Bye-bye $15 milk

Store owners ripping off women and children get slap on wrist, prompt changes to federal WIC program

The federal government hopes retailers charging $10 for cereal in Sacramento will no longer cash in on a special program designed to help feed low-income mothers and children.

In May, the U.S. Department of Agriculture capped the amount vendors can be reimbursed for foods sold through the Special Supplemental Nutrition Program for Women, Infants & Children, more commonly known as WIC.

“Concerns were raised over the deliberate overpricing of certain WIC foods, particularly in smaller stores,” said Ronald Owens, a spokesman for the California Department of Public Health.

Under the WIC program, mothers can buy healthier items such as carrots, milk and whole-grain bread using vouchers. Retailers then submit these redeemed vouchers for reimbursement at a market price—but many retailers have been scamming the system, charging sometimes three times as much, such as $25 for baby formula, and making a profit off of women and children.

Now, smaller retailers and stores that generate 50 percent of their food sales from WIC will only receive lowered amounts in exchange for vouchers. California will also stop adding stores to the program until it develops an effective cost-containment strategy.

The USDA, which funds WIC, has estimated that overpricing has cost the government millions of dollars. But some WIC vendors have countered that the high prices are necessary, because they end up throwing away unsold items.

In Sacramento, there are 87 WIC-authorized stores, seven of which only sell WIC items. Roughly 60,000 Sacramentans receive nutritional support from WIC, according to the CDPH.

Meanwhile, food costs for California’s WIC program have risen more sharply in the past three years than in any other state. In California, prices for WIC items rose by nearly 5 percent, while in other states they declined by 8 percent, according to the USDA.

During this same period, California added 1,700 retailers to the program, more than half of them stores with only one or two cash registers.

USDA Food and Nutrition Service numbers also show that small stores with one or two registers had prices for WIC foods that were up to 50 percent higher than other larger vendors. Additionally, stores with one to five registers charged roughly 10 percent more than larger WIC stores.

“The new reimbursement rates for smaller vendors will close loopholes in WIC that have been exploited by some of these stores to increase their profits,” Zoë Neuberger, senior policy analyst for the Center on Budget and Policy Priorities in Washington, D.C., explained.

In particular, Neuberger pointed to stores that lure customers through incentives such as free strollers or diapers. These stores are also the ones likely to have higher than average prices for WIC foods such as cereal and milk.

Neuberger said that the California WIC program needs to reassess criteria for authorizing stores to be part of the program.
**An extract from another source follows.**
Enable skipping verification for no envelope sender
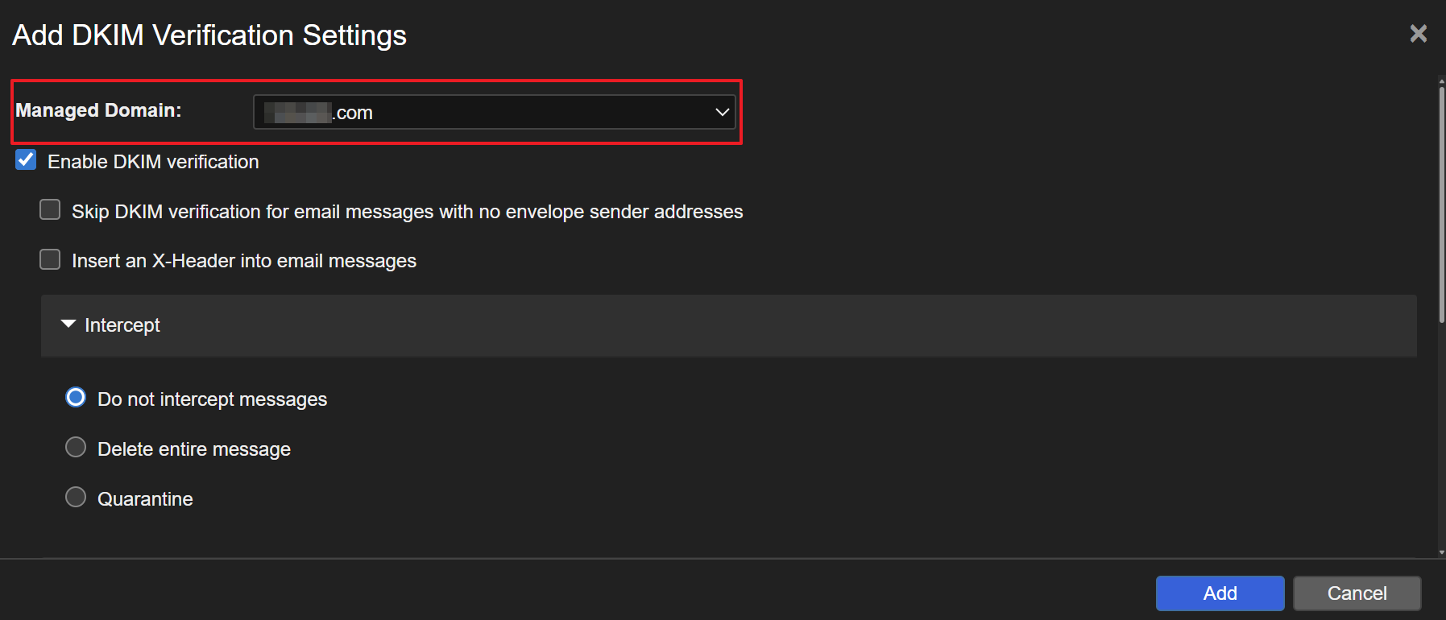Viewport: 1446px width, 620px height. [x=50, y=210]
Overall, California has nearly 1.5 million WIC participants, and 60 percent of infants born in the state are enrolled.

Still, the federal government remains committed to WIC. “It is vital to the health and nutrition of our nation’s low-income pregnant women, new mothers, infants and young children,” said Kevin Concannon, USDA’s undersecretary for Food, Nutrition and Consumer Services. “[The reimbursement cap] is a critical first step … to ensure that taxpayer dollars are spent wisely.”